As we have already mentioned in one of our previous articles, the Big Data is described by three V’s:
- Volume
- Variety
- Velocity
The projects we were involved in were mostly related to working with huge amounts of textual information on the Internet and its optimization, so we had to solve the tasks of dealing with big volumes of incoming data we needed to process, store and manage, which lead to learning to work with reliable databases; big variety of data we needed to gather and process, which led to using decentralized web crawling and various other techniques of content analysis; and having to provide high velocity of data processing, which resulted in using asynchronous Python multiprocessing and using queueing with RabbitMQ or SQS to build easily scalable, high-performance networks.
Big Data databases: Redis, Cassandra, MongoDB
Redis worked well for us as an in-memory key-value database used to deliver a decentralized queue for analyzing the textual content. This was needed to enable our project to gather the data for future processing.
Cassandra, a well-known and proven choice for storing and managing assorted data (like a historical data within some range, say telemetry) has met our expectations and provided great fault tolerance, easily dealing with exceptional I/O workloads we used when working with our project algorithm. This was possible due to its built-in sharding capabilities and Cassandra did deliver excellent results in storing and processing the flow of data, scaling easily as the need arose.

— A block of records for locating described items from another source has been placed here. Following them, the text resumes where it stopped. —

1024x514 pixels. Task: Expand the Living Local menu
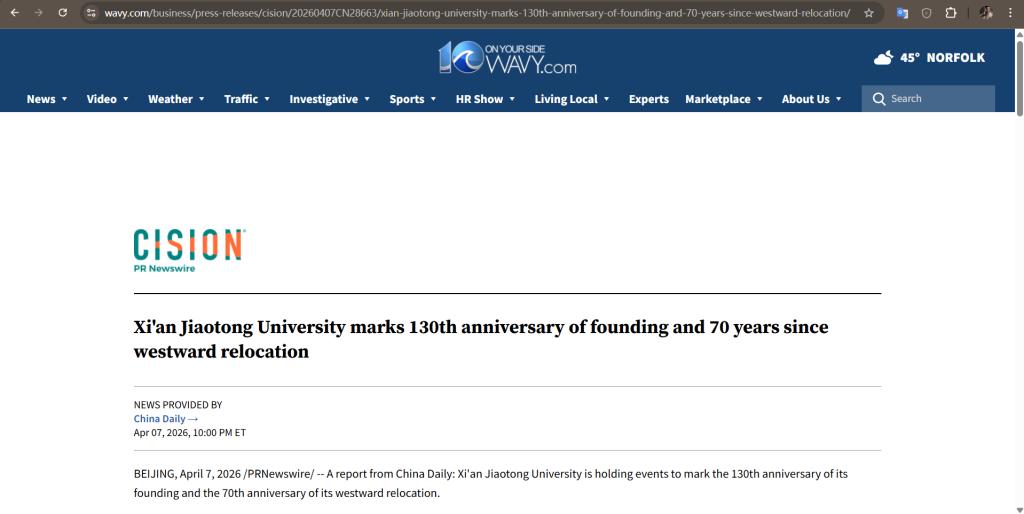pyautogui.click(x=571, y=99)
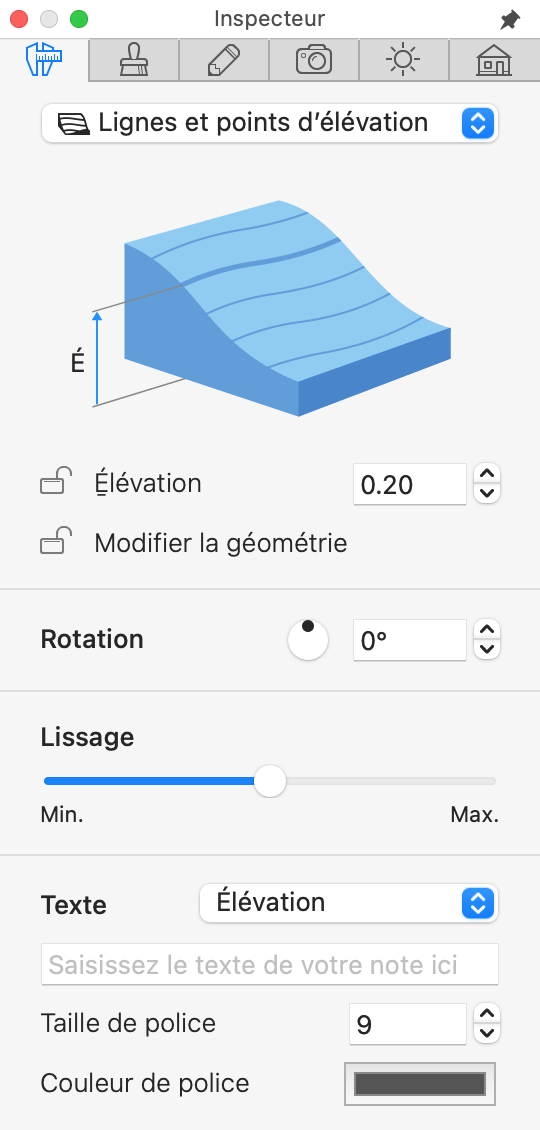Switch to the house building tab

[494, 61]
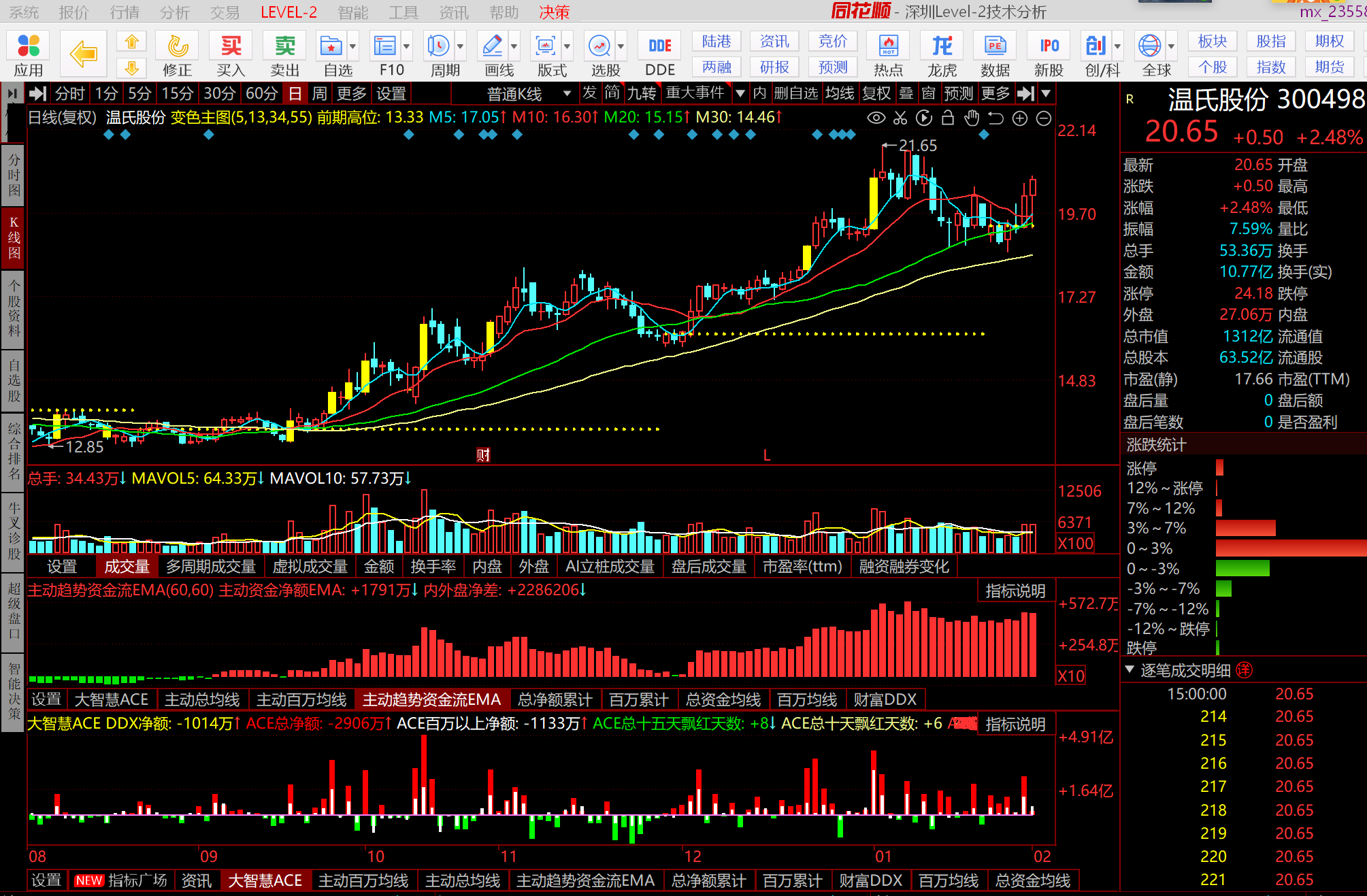The image size is (1367, 896).
Task: Open the DDE analysis tool
Action: (x=660, y=54)
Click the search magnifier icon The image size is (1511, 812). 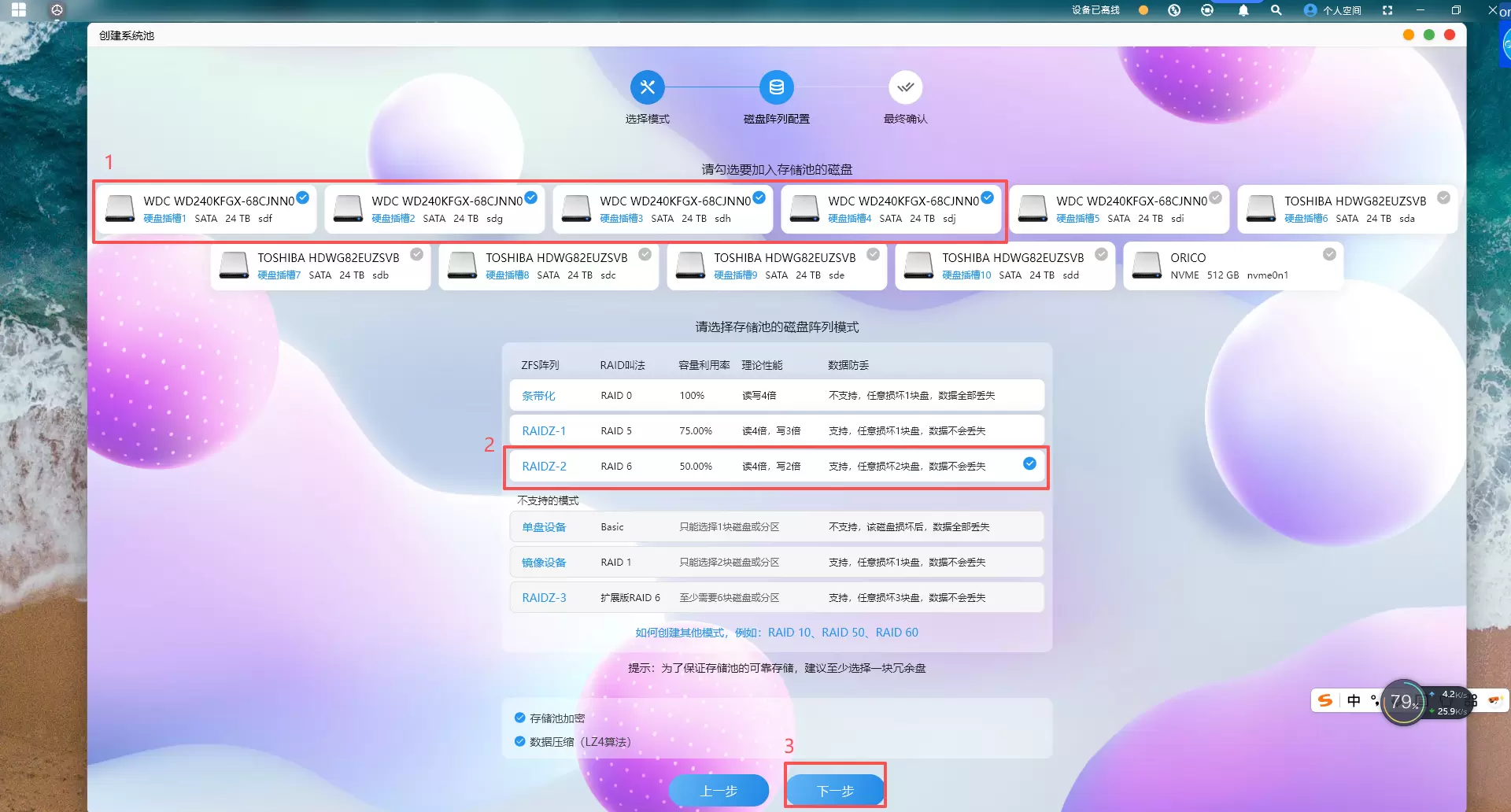tap(1276, 10)
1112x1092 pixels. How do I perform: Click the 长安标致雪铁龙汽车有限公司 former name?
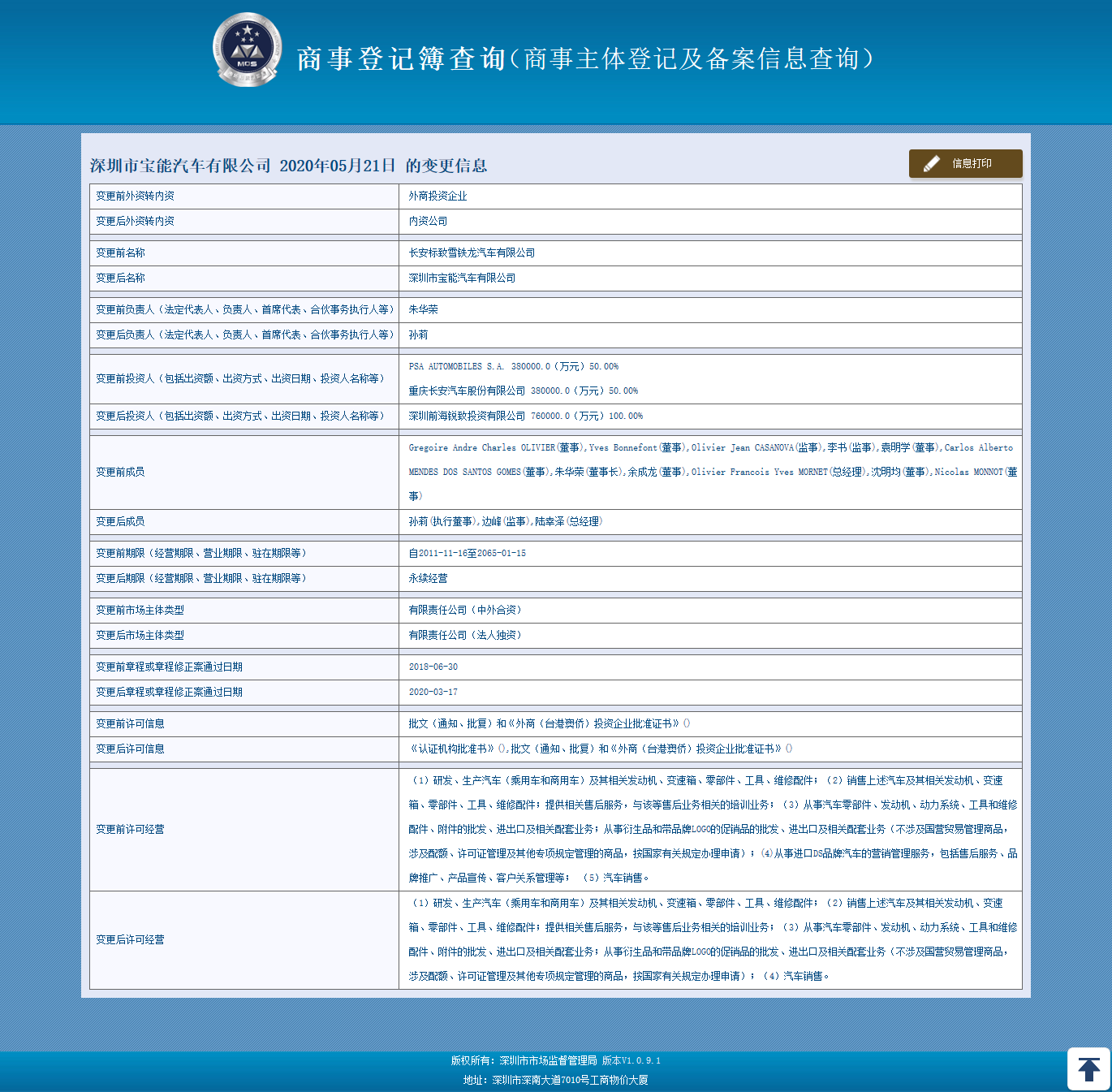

MongoDB, a document-oriented database served our requests of storing various data for lesser projects, that was later easily processed and interchanged with the rest of the databases. Its scalability and flexibility helped us deal with querying and indexing of the data sets
Asynchronous applications
One of the issues we are facing while processing the datasets is an ever-growing quantity of concurrent events our applications have to handle. As the language chosen is Python, both multithreading and multiprocessing is required to handle this situation. Thus said, we went for asynchronous I/O architecture of our applications to ensure the stability and continuity of our microservices. The other part of the solution was configuring message brokers.
RabbitMQ and SQS queue brokers
We are skilled with using both Rabbit and SQS message brokers, as many of our operations happen within AWS. However, we do prefer using RabbitMQ when possible, as it has more functions and allows self-addition of new web-services to the list. SQS, on the other hand, scales horizontally with ease and works perfectly within AWS infrastructures.
Conclusions
Thus said, we are able to design, deploy, configure and maintain any infrastructure, using trusted and reliable Big Data tools. We have a decent experience working on both short and long-term projects of any complexity and stand ready to deliver top-notch services to our customers.